Whether I'm right or wrong about being a "co-primary," the most important thing is, Do I understand my own value as a unique person? Am I a primary in my own estimation? If so, does it matter whether others (even my closest companions) recognize that primary status? Surely it doesn't matter whether society, church, and government recognize it. They can ruin my life, sure, but they can't ruin my esteem for myself. At least such is my philosophy.

The irony is that I do doubt my value as a person. But those doubts are mine, and I recognize them as such. I don't look to the companions in my poly unit to grant me my sense of value. That's all up to me.
 
And, I absolutely agree with all of that. My value as a person doesn't come from other's opinions of me or my relationships (which is one reason being unmarried entirely, being poly or mono, or having relationships with people I find attractive regardless of their sex all work for me).

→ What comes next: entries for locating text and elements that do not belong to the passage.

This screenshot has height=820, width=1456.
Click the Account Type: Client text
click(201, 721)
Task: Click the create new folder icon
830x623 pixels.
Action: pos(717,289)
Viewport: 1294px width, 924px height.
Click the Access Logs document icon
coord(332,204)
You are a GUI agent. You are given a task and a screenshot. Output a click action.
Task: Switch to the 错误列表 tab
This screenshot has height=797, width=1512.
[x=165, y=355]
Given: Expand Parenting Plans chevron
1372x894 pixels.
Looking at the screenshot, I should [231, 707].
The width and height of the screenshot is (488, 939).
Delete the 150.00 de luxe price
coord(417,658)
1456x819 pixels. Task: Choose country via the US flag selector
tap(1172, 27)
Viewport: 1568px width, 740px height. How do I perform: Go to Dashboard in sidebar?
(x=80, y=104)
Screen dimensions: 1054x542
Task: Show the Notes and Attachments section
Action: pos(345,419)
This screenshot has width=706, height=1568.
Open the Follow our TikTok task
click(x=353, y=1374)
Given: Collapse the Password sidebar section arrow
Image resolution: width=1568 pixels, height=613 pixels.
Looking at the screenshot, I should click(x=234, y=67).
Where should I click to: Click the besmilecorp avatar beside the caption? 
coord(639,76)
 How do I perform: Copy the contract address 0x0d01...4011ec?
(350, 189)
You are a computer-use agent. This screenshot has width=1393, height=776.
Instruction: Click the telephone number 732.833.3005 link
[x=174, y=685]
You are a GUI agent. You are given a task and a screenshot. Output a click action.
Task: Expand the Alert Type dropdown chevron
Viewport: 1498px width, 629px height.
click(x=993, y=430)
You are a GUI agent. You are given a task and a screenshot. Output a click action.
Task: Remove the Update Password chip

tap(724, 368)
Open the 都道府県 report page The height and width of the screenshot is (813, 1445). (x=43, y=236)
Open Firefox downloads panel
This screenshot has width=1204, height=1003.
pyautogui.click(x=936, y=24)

But, I am super pragmatic, as well, and value what I invest into a relationship, whether it's as a primary, secondary, or whatever. While I realize that we can never be entirely sure what will happen in life, for me it's important to have some say over the dividends of what I invest. This is true emotionally as well as financially. So, just as i don't want to become deeply emotionally involved with anyone who has a partner that holds veto power, I also do not want to invest a great deal in a relationship where a metamour holds legal powers over my funds (and, if you have any kind of a savings account with a married person, in almost ALL states, their partner has a legal right to half of whatever is in the account and sometimes more, regardless of who's name is on it), access to my partner in times of crisis, etc., which--whether we like it or not--is part of being married (in the US). So, I would choose to not invest my time in what I would consider a primary LTR with a married partner because, for me, part of being a primary partner includes things like saving up for vacations, being part of decisions to move out of the area and the decisions and financial responsibilities that may go with that, taking care of one another if ill, etc. (been there, dealt with a metamour who was married to my partner, and got fucked so hard I still feel the reaming-- and that was just general daily life stuff, not an emergency or death).

But, again, that is my reasoning. For some people, those things are not an issue. Perhaps they make enough money they don't need to save up together to take a vacation or they have no interest in vacationing together, or moving isn't something they'd do regardless, etc. Everyone's needs are different. There's no argument that marriage, in the US, imparts rights that no other contract does, and that many of those rights cannot easily be overcome; but, in some situations, that probably is much less of an issue than it it in others.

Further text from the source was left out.